It’s at this moment that APPLE TREE YARD really falters because it doesn’t capitalise on this very well. The subsequent episode slows down instead of increasing the tension, it doesn’t hold its cards close to its chest for as long as it can and only give you brief snippets of development as and when you need them. Director Jessica Hobbs is able to crank it back up a little as the series nears its end but it feels a little too late, especially when you’re already well established in your theory and really have no reason to think otherwise.

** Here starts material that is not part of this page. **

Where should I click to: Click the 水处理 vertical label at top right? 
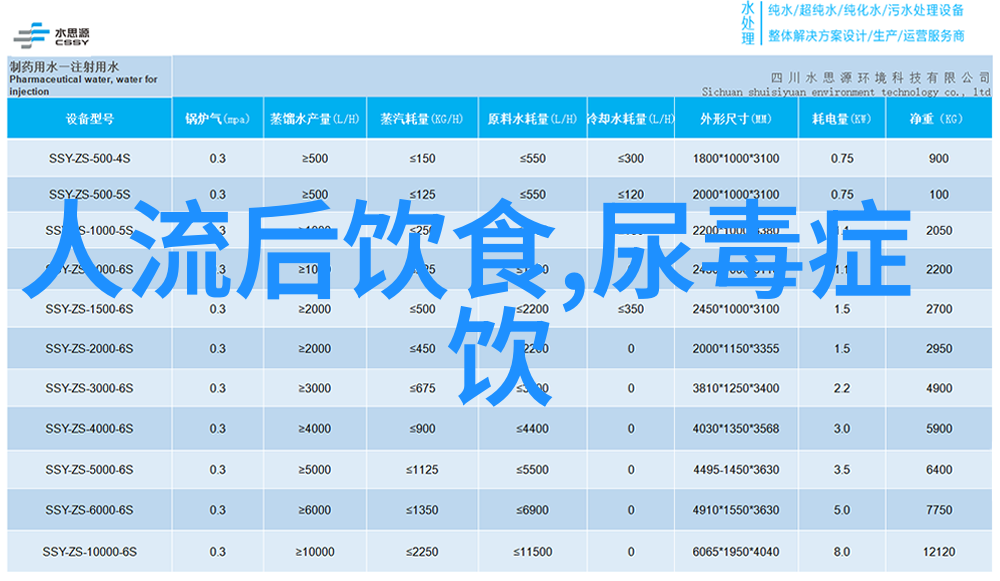click(x=748, y=23)

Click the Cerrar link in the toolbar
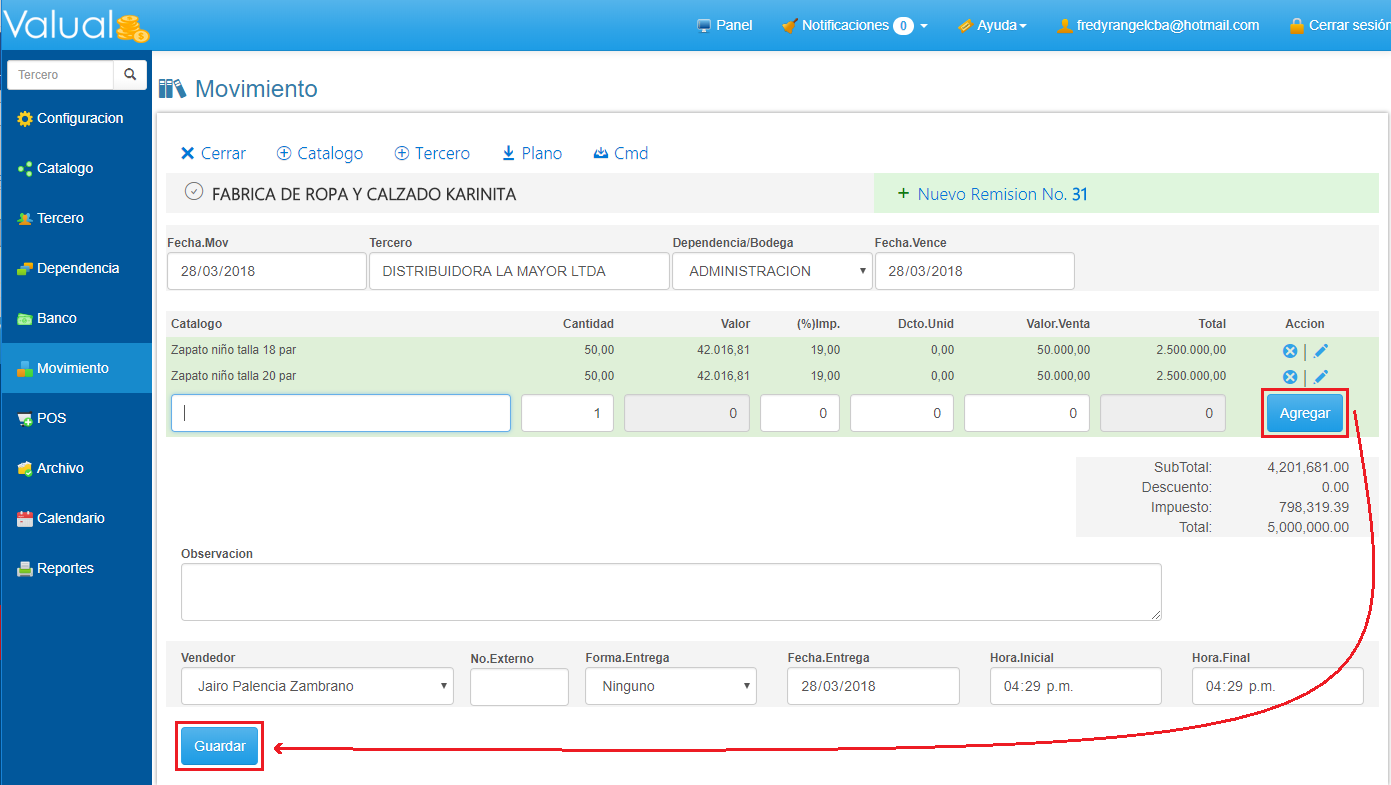pyautogui.click(x=213, y=153)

Instead of portraying Yvonne as someone we can never really trust, the script goes out of its way to overly portray her as a victim, which she most definitely is, but Coe tries to have her cake and eat it too in the series’ final moments. In this case it doesn’t work. That doesn’t really work when you’ve nailed your colours to the wall early on. Watson is great here, however, really shining in the last episode when she’s finally given a chance to go for it. Before that she’s reduced to voiceover which ponders Yvonne’s moral stance over the whole affair, as we see her sitting and not saying anything or looking scared most of the time.
APPLE TREE YARD boasts a good central performance by Watson who, when given the chance, really draws you in. The script, similarly, can you bring you in at times but it lets itself down early on which it can’t recover from.
APPLE TREE YARD is released on DVD and Blu-ray on Monday 20th February by Arrow Films.